TASK DIRECTIONS -
Repeat the items below with every "GUI agent" changed to "interface agent", leaving everything else untouched.

THE RECORDS -

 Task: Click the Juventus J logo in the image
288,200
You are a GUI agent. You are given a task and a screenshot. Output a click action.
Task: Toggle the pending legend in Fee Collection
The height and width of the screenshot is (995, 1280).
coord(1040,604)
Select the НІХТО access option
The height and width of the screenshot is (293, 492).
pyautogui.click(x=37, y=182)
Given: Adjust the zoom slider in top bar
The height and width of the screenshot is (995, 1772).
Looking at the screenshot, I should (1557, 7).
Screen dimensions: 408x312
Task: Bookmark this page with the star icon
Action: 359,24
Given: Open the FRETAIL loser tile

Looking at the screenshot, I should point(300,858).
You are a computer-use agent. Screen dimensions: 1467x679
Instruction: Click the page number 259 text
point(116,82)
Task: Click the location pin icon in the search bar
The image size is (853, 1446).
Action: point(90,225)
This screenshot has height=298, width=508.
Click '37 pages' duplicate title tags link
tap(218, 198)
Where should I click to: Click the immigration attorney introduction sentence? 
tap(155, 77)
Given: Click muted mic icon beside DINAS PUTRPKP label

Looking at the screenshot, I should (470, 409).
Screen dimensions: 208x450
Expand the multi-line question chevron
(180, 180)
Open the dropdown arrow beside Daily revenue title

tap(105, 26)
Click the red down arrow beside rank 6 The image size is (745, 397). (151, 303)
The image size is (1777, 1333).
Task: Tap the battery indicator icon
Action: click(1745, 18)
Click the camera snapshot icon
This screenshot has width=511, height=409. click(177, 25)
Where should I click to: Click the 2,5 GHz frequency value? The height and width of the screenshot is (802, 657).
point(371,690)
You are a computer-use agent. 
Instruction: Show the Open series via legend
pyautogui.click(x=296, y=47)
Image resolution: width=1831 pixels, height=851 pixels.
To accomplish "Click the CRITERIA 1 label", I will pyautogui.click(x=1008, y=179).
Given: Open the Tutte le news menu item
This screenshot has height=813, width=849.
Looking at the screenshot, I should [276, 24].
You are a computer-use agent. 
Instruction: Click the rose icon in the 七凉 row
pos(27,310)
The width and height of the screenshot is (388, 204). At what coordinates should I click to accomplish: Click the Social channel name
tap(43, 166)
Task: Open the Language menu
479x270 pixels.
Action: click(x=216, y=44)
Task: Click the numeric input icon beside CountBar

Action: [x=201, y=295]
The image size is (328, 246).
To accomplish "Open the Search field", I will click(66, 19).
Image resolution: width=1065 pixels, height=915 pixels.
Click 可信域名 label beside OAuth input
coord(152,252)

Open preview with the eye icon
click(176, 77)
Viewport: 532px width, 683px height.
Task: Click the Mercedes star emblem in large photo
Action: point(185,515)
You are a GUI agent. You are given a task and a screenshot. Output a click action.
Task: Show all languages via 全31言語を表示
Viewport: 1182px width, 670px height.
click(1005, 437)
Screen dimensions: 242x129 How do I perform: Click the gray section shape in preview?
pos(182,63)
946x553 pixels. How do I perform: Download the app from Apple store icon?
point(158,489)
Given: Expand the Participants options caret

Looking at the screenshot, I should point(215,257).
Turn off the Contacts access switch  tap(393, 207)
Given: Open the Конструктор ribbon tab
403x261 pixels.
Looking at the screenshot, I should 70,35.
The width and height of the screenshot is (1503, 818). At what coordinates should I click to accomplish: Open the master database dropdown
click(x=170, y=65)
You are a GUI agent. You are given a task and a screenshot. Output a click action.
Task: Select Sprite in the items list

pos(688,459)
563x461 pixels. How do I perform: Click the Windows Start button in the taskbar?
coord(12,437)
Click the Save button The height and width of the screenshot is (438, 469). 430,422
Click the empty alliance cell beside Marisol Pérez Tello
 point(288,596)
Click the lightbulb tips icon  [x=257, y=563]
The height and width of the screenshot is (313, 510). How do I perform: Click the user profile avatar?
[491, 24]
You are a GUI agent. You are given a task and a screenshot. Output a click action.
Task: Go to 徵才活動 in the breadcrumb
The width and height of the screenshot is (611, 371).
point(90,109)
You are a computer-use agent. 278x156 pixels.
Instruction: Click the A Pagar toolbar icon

RESULT OF THE EXERCISE -
 Task: Click the Juventus J logo in the image
288,200
You are a interface agent. You are given a task and a screenshot. Output a click action.
Task: Toggle the pending legend in Fee Collection
The height and width of the screenshot is (995, 1280).
coord(1040,604)
Select the НІХТО access option
The height and width of the screenshot is (293, 492).
pyautogui.click(x=37, y=182)
Given: Adjust the zoom slider in top bar
The height and width of the screenshot is (995, 1772).
Looking at the screenshot, I should (1557, 7).
Screen dimensions: 408x312
Task: Bookmark this page with the star icon
Action: 359,24
Given: Open the FRETAIL loser tile

Looking at the screenshot, I should point(300,858).
You are a computer-use agent. Screen dimensions: 1467x679
Instruction: Click the page number 259 text
point(116,82)
Task: Click the location pin icon in the search bar
The image size is (853, 1446).
Action: point(90,225)
This screenshot has height=298, width=508.
Click '37 pages' duplicate title tags link
tap(218, 198)
Where should I click to: Click the immigration attorney introduction sentence? 
tap(155, 77)
Given: Click muted mic icon beside DINAS PUTRPKP label

Looking at the screenshot, I should (470, 409).
Screen dimensions: 208x450
Expand the multi-line question chevron
(180, 180)
Open the dropdown arrow beside Daily revenue title

tap(105, 26)
Click the red down arrow beside rank 6 The image size is (745, 397). (151, 303)
The image size is (1777, 1333).
Task: Tap the battery indicator icon
Action: click(1745, 18)
Click the camera snapshot icon
This screenshot has width=511, height=409. click(177, 25)
Where should I click to: Click the 2,5 GHz frequency value? The height and width of the screenshot is (802, 657).
point(371,690)
You are a computer-use agent. 
Instruction: Show the Open series via legend
pyautogui.click(x=296, y=47)
Image resolution: width=1831 pixels, height=851 pixels.
To accomplish "Click the CRITERIA 1 label", I will pyautogui.click(x=1008, y=179).
Given: Open the Tutte le news menu item
This screenshot has height=813, width=849.
Looking at the screenshot, I should [276, 24].
You are a computer-use agent. 
Instruction: Click the rose icon in the 七凉 row
pos(27,310)
The width and height of the screenshot is (388, 204). At what coordinates should I click to accomplish: Click the Social channel name
tap(43, 166)
Task: Open the Language menu
479x270 pixels.
Action: click(x=216, y=44)
Task: Click the numeric input icon beside CountBar

Action: [x=201, y=295]
The image size is (328, 246).
To accomplish "Open the Search field", I will click(66, 19).
Image resolution: width=1065 pixels, height=915 pixels.
Click 可信域名 label beside OAuth input
coord(152,252)

Open preview with the eye icon
click(176, 77)
Viewport: 532px width, 683px height.
Task: Click the Mercedes star emblem in large photo
Action: point(185,515)
You are a interface agent. You are given a task and a screenshot. Output a click action.
Task: Show all languages via 全31言語を表示
Viewport: 1182px width, 670px height.
click(1005, 437)
Screen dimensions: 242x129 How do I perform: Click the gray section shape in preview?
pos(182,63)
946x553 pixels. How do I perform: Download the app from Apple store icon?
point(158,489)
Given: Expand the Participants options caret

Looking at the screenshot, I should point(215,257).
Turn off the Contacts access switch  tap(393, 207)
Given: Open the Конструктор ribbon tab
403x261 pixels.
Looking at the screenshot, I should 70,35.
The width and height of the screenshot is (1503, 818). At what coordinates should I click to accomplish: Open the master database dropdown
click(x=170, y=65)
You are a interface agent. You are given a task and a screenshot. Output a click action.
Task: Select Sprite in the items list

pos(688,459)
563x461 pixels. How do I perform: Click the Windows Start button in the taskbar?
coord(12,437)
Click the Save button The height and width of the screenshot is (438, 469). 430,422
Click the empty alliance cell beside Marisol Pérez Tello
 point(288,596)
Click the lightbulb tips icon  [x=257, y=563]
The height and width of the screenshot is (313, 510). How do I perform: Click the user profile avatar?
[491, 24]
You are a interface agent. You are given a task and a screenshot. Output a click action.
Task: Go to 徵才活動 in the breadcrumb
The width and height of the screenshot is (611, 371).
point(90,109)
You are a computer-use agent. 278x156 pixels.
Instruction: Click the A Pagar toolbar icon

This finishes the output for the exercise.